Supports ENISA TA §4.1.3 (Signing & Integrity) for container images.

release-container.yaml attaches a keyless build-provenance attestation to every pushed image, verifiable with gh attestation verify. Downstream consumers of potos images can verify that an image was built by the expected workflow from the expected commit.


SBOM Gap — §4.2.1 (SBOM Creation)

This library provides workflow definitions only; it does not generate a Software Bill of Materials for the workflows and their action dependencies. SBOM generation is therefore a gap in this repository with respect to ENISA TA §4.2.1.

  • Status: ❌ Gap
  • Mitigation: Callers that build container images via release-container.yaml can add SBOM generation to their own release pipeline; build-provenance attestations are already attached to every pushed image.

Future improvement

Automated SBOM generation for the action dependency graph (workflow references and transitive action dependencies) is tracked as a future improvement — see the compliance matrix.


Installation Script Prevention

ENISA TA §4.2.5 — Not Applicable.

Traditional package managers (npm, pip) execute arbitrary scripts during installation (preinstall, postinstall).

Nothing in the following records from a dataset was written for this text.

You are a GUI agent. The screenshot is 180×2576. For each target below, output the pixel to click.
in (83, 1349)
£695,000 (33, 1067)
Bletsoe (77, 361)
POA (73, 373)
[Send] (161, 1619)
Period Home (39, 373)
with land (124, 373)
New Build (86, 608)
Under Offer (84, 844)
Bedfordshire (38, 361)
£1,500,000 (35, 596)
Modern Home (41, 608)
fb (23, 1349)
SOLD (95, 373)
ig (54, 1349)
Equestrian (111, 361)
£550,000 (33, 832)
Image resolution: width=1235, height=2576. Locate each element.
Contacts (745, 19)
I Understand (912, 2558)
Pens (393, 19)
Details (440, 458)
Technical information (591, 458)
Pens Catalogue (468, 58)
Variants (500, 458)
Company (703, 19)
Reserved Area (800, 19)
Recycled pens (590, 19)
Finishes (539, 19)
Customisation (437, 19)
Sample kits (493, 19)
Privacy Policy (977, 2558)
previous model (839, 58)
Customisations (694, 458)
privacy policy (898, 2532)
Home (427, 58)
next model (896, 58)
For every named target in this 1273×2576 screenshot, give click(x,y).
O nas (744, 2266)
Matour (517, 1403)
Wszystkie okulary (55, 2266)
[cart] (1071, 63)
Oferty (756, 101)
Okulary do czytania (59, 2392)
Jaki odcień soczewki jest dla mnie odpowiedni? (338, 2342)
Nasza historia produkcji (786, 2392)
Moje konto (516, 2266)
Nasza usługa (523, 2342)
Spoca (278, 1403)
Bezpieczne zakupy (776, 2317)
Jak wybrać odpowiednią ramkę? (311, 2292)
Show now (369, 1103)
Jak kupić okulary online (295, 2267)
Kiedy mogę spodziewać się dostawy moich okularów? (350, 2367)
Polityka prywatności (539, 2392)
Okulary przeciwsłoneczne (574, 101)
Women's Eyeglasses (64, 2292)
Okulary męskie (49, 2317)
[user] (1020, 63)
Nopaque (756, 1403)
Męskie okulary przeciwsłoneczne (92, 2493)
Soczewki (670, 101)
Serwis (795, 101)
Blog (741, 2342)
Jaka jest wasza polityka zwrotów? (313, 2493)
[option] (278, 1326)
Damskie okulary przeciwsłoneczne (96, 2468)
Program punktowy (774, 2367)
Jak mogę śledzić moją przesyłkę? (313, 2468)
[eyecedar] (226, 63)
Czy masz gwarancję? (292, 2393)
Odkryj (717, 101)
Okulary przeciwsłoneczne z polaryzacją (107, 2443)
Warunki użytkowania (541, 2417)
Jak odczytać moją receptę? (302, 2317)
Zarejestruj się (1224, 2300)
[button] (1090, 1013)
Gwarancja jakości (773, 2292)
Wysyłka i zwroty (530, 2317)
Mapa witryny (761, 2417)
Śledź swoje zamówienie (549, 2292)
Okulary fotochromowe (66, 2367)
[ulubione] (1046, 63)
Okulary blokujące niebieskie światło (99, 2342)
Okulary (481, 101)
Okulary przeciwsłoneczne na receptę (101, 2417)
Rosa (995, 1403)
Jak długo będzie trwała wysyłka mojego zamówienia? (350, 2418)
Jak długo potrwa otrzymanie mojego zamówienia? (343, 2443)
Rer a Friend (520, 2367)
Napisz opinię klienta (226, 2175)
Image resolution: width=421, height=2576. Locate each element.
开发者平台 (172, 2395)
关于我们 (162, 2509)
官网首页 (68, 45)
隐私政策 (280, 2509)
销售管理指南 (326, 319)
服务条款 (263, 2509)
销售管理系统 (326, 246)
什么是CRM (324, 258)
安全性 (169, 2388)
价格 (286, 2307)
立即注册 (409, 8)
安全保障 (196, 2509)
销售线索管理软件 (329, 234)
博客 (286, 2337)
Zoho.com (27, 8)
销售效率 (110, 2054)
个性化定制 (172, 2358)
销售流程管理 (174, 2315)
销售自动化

GitHub Actions has no equivalent mechanism: an action is either a Docker image, a JavaScript file, or a composite of shell steps — none of which have an automatic install-script phase triggered by the uses: directive. This control is therefore not applicable in the Actions context.


Attribution

Controls in this page are derived from the ENISA Technical Advisory for Secure Use of Package Managers, v1.1, March 2026. Licensed under CC BY 4.0.